WHAT YOU NEED TO DO: Please retype all of the following entries exactly.

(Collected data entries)

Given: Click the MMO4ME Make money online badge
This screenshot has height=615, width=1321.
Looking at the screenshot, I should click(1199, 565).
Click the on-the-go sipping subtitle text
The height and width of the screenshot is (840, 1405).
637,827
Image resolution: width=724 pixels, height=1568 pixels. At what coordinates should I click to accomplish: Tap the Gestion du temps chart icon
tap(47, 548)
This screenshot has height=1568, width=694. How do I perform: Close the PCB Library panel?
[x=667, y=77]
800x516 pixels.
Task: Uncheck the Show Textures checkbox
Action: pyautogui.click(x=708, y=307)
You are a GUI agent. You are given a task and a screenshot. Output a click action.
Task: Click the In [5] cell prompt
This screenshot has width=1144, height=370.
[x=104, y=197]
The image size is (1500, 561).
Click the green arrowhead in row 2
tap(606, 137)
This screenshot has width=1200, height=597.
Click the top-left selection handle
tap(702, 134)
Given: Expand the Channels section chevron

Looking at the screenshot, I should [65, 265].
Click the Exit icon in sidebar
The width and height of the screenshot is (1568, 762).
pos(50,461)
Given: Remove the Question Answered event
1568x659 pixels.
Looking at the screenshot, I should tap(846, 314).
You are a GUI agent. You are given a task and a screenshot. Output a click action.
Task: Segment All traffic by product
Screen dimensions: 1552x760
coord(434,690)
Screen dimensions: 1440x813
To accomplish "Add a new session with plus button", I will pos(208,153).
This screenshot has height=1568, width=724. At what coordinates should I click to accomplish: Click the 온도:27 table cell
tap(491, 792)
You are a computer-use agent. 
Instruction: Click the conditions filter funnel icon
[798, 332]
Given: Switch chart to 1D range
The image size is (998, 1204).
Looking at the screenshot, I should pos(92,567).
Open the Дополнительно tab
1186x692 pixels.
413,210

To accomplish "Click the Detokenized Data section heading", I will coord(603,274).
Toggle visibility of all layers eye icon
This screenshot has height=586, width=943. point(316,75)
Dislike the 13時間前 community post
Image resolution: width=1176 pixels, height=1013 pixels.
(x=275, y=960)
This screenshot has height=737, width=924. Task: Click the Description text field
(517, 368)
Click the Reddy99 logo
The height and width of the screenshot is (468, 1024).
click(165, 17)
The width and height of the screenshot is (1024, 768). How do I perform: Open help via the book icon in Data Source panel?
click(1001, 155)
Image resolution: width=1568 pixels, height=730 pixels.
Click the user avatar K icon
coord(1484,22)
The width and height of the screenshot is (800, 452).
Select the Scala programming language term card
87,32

PROBLEM SOLUTION:
Given: Click the MMO4ME Make money online badge
This screenshot has height=615, width=1321.
Looking at the screenshot, I should click(1199, 565).
Click the on-the-go sipping subtitle text
The height and width of the screenshot is (840, 1405).
637,827
Image resolution: width=724 pixels, height=1568 pixels. At what coordinates should I click to accomplish: Tap the Gestion du temps chart icon
tap(47, 548)
This screenshot has height=1568, width=694. How do I perform: Close the PCB Library panel?
[x=667, y=77]
800x516 pixels.
Task: Uncheck the Show Textures checkbox
Action: pyautogui.click(x=708, y=307)
You are a GUI agent. You are given a task and a screenshot. Output a click action.
Task: Click the In [5] cell prompt
This screenshot has width=1144, height=370.
[x=104, y=197]
The image size is (1500, 561).
Click the green arrowhead in row 2
tap(606, 137)
This screenshot has width=1200, height=597.
Click the top-left selection handle
tap(702, 134)
Given: Expand the Channels section chevron

Looking at the screenshot, I should [65, 265].
Click the Exit icon in sidebar
The width and height of the screenshot is (1568, 762).
pos(50,461)
Given: Remove the Question Answered event
1568x659 pixels.
Looking at the screenshot, I should tap(846, 314).
You are a GUI agent. You are given a task and a screenshot. Output a click action.
Task: Segment All traffic by product
Screen dimensions: 1552x760
coord(434,690)
Screen dimensions: 1440x813
To accomplish "Add a new session with plus button", I will pos(208,153).
This screenshot has height=1568, width=724. At what coordinates should I click to accomplish: Click the 온도:27 table cell
tap(491, 792)
You are a computer-use agent. 
Instruction: Click the conditions filter funnel icon
[798, 332]
Given: Switch chart to 1D range
The image size is (998, 1204).
Looking at the screenshot, I should pos(92,567).
Open the Дополнительно tab
1186x692 pixels.
413,210

To accomplish "Click the Detokenized Data section heading", I will coord(603,274).
Toggle visibility of all layers eye icon
This screenshot has height=586, width=943. point(316,75)
Dislike the 13時間前 community post
Image resolution: width=1176 pixels, height=1013 pixels.
(x=275, y=960)
This screenshot has height=737, width=924. Task: Click the Description text field
(517, 368)
Click the Reddy99 logo
The height and width of the screenshot is (468, 1024).
click(165, 17)
The width and height of the screenshot is (1024, 768). How do I perform: Open help via the book icon in Data Source panel?
click(1001, 155)
Image resolution: width=1568 pixels, height=730 pixels.
Click the user avatar K icon
coord(1484,22)
The width and height of the screenshot is (800, 452).
Select the Scala programming language term card
87,32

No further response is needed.